If you prefer remotes:

install.packages("remotes")
remotes::install_github("MarcusHarrisUConn/mlmr")
mlmr::run_mlmr()

What To Test First

1. Built-in example workflow

  1. Launch the app with mlmr::run_mlmr().
  2. Keep the built-in HSB-style example data.
  3. Review the Data tab and confirm that grouping IDs, variable roles, and missingness summaries are understandable.
  4. Open the Model tab and inspect outcome, declared predictor levels, centering, interactions, and random effects.
  5. Fit the example model.
  6. Review Results, Tables, Equations, Diagnostics, and Report & Code.

2. Two-level model workflow

Try a model with one grouping factor, such as students within schools, patients within clinics, repeated observations within people, or employees within teams.

Please check:

  • whether the grouping factor is easy to declare;
  • whether Level 1 and Level 2 predictors are clear;
  • whether centering choices are understandable;
  • whether the random-intercept and random-slope choices match your intended model;
  • whether the exported R code reproduces the fitted model.

3. Three-level model workflow

Try a model with two higher-level grouping factors, such as students within schools within districts.

Please check:

  • whether the hierarchy is easy to represent;
  • whether the formula contains the random-effect blocks you expected;
  • whether ICCs and variance components are understandable;
  • whether the equations and Tau matrix help explain the model.

4. Reporting workflow

After fitting a model, test the reporting outputs:

  • APA fixed-effects table;
  • dummy-coding table;
  • variance components table;
  • ICC table;
  • level-by-level equations;
  • combined equation;
  • Tau variance-covariance matrix;
  • reproducible R code;
  • raw LaTeX;
  • Quarto-ready report;
  • software/package citation statement.

Please paste the raw LaTeX into your usual editor, such as Overleaf or Quarto, and report whether the tables or equations need adjustment.

Current Production Scope

The strongest current production path is Gaussian two-level and three-level nested mixed-effects models with random intercepts, random slopes, centering, interactions, APA tables, equations, and reproducible exports.
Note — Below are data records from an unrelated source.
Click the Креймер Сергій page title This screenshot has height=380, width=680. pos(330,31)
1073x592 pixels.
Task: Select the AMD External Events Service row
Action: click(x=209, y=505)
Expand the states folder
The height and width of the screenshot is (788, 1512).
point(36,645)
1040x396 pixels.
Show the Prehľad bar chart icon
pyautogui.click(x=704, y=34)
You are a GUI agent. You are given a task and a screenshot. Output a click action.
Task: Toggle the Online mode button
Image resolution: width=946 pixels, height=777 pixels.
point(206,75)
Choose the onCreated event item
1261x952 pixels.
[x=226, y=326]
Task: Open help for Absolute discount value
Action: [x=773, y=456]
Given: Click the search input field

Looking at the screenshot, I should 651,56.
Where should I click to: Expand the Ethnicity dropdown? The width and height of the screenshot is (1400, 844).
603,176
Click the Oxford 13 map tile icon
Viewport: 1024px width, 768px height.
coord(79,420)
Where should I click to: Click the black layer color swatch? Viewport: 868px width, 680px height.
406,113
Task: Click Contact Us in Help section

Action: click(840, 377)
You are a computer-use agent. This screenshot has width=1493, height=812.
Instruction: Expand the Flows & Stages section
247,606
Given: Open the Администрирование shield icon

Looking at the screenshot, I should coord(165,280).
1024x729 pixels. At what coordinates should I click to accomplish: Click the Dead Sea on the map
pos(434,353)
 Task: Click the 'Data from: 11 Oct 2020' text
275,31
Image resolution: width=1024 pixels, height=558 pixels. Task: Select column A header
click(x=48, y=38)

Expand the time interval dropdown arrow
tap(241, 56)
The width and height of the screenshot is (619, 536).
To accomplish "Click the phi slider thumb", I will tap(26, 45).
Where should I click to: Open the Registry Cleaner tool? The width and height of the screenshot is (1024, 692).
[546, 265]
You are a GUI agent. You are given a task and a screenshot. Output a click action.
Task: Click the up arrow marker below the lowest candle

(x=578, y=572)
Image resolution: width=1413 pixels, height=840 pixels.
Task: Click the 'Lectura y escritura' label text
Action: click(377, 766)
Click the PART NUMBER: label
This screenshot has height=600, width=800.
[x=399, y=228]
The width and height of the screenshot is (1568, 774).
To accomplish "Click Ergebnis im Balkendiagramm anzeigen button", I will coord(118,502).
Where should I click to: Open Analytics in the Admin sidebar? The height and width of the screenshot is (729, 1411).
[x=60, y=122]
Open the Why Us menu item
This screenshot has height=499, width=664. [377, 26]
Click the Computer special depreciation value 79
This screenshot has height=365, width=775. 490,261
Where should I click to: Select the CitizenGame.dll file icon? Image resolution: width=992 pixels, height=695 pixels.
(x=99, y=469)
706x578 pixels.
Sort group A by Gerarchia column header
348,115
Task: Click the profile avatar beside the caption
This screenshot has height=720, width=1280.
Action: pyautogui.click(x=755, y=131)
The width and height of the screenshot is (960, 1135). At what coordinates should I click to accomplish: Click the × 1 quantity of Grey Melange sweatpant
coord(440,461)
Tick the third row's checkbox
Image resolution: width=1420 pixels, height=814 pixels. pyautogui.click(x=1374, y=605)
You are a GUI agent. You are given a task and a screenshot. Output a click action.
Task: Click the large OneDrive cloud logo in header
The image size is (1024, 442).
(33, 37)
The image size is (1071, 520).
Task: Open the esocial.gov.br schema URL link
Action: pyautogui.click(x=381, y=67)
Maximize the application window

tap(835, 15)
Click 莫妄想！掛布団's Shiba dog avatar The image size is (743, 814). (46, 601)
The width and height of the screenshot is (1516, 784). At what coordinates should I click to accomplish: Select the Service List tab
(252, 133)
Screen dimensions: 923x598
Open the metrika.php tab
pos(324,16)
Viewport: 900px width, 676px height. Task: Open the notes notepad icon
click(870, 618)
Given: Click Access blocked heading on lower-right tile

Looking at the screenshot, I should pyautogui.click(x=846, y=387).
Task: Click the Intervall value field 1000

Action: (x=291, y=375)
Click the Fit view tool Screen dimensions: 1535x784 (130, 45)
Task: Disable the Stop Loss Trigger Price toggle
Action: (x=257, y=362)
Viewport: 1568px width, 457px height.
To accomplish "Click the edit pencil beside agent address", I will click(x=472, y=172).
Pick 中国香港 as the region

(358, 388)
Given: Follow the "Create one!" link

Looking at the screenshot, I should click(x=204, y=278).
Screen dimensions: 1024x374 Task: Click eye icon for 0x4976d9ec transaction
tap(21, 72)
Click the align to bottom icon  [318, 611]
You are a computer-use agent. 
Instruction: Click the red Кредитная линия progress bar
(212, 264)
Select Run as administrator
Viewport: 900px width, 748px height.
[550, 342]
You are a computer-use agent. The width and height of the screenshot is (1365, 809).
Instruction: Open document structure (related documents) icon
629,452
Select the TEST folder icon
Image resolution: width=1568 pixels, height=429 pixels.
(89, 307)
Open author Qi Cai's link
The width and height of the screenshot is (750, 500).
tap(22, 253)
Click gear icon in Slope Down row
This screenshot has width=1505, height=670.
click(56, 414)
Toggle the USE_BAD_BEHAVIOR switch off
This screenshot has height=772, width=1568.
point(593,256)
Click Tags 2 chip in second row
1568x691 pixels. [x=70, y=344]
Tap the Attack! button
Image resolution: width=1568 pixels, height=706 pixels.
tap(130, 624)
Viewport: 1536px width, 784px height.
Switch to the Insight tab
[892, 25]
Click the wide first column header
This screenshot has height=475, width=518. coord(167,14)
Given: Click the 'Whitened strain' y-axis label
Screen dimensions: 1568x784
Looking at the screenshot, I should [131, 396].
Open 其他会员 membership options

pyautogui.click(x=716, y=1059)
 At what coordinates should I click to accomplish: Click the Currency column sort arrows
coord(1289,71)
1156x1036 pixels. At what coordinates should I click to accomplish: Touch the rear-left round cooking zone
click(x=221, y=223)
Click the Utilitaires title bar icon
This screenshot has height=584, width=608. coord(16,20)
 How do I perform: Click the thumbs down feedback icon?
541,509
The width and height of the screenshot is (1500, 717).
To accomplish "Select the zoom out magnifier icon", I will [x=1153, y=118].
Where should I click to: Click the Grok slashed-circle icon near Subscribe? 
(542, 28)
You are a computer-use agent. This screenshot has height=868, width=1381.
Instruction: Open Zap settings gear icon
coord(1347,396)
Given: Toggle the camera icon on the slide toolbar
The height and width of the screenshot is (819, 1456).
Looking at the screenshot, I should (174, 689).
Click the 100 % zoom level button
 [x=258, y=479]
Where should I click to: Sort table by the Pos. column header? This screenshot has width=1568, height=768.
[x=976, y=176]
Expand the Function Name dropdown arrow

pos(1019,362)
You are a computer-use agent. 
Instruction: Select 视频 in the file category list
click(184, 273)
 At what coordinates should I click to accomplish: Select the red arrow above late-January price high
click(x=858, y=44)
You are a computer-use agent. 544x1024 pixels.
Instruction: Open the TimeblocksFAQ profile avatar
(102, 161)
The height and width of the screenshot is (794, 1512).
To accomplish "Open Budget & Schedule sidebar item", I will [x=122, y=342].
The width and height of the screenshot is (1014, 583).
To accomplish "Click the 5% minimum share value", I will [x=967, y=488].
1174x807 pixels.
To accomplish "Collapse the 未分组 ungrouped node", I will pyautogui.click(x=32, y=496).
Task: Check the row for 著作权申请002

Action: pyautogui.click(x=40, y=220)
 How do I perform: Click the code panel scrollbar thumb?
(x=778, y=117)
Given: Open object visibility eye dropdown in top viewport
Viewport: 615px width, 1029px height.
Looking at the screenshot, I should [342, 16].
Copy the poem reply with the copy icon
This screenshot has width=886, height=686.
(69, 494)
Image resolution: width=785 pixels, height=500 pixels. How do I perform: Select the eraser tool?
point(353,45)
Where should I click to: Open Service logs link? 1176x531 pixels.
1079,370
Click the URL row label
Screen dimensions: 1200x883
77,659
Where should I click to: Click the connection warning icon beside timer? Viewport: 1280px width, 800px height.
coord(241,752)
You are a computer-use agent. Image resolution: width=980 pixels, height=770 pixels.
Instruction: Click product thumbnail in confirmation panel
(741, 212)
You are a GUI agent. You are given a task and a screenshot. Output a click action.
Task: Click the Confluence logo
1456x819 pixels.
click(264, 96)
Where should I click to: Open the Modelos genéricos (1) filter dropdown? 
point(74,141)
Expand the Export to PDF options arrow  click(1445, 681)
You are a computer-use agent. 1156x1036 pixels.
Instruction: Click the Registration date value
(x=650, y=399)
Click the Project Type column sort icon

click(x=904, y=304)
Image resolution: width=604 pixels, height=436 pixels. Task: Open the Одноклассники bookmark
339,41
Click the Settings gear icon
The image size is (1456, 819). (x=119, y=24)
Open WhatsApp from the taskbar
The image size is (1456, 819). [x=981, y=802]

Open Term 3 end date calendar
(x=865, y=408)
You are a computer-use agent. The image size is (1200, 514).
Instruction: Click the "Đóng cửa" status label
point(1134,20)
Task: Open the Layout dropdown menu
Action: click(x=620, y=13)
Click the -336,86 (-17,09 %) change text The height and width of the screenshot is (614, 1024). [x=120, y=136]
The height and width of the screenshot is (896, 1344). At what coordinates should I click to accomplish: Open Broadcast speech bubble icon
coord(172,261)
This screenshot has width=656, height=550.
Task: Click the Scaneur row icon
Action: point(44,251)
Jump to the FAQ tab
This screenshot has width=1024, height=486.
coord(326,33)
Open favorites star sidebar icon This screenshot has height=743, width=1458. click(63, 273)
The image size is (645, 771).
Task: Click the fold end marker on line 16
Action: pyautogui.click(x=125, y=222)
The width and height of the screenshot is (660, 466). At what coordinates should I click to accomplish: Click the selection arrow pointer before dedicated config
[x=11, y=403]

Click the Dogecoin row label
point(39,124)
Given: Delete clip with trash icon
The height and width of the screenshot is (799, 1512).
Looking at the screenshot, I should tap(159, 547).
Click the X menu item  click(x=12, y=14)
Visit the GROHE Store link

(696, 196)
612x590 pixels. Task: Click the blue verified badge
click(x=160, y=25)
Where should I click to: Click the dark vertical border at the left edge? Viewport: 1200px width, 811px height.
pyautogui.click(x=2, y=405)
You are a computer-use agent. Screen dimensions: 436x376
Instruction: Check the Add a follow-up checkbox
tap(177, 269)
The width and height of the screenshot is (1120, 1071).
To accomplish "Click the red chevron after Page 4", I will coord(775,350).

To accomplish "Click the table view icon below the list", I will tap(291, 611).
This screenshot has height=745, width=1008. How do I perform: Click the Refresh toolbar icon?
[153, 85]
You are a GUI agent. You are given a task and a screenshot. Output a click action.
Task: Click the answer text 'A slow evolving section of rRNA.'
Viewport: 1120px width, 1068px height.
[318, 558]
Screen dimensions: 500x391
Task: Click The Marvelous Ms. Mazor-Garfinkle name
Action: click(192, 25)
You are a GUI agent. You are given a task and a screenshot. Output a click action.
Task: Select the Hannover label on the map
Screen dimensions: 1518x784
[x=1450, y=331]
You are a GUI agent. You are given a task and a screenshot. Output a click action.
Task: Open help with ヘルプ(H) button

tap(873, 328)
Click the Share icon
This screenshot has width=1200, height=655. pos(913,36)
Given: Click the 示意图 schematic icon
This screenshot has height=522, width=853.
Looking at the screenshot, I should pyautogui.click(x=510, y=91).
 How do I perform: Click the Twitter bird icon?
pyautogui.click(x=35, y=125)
Advanced/experimental workflows include GLMMs and crossed random-effect structures. Weighted multiple-membership models are not yet in the production scope.

You can inspect the current scope from R:

What Feedback Is Most Helpful

Please open an issue at:

https://github.com/MarcusHarrisUConn/mlmr/issues

Helpful feedback includes:

  • the model structure you tried;
  • whether you used the example data or uploaded data;
  • the file type you uploaded;
  • screenshots of confusing screens;
  • generated R code or LaTeX that did not work;
  • warning or error messages;
  • what you expected the app to do instead.

What To Verify Before Reporting Results

mlmr helps with specification and reporting, but users should still verify:

  • the outcome distribution and link function;
  • grouping IDs and nesting/crossing structure;
  • centering choices;
  • contrast/reference categories;
  • convergence warnings;
  • singular fits;
  • residual plots and diagnostics;
  • whether random slopes are supported by the data;
  • whether exported manuscript language matches the research question.

Beta Testing Goal

The beta is successful if testers can:

  1. fit the example model without confusion;
  2. fit at least one model with their own data;
  3. understand the model formula and equations;
  4. export tables, equations, and reproducible code;
  5. identify any places where the app makes the workflow unclear, too crowded, or statistically ambiguous.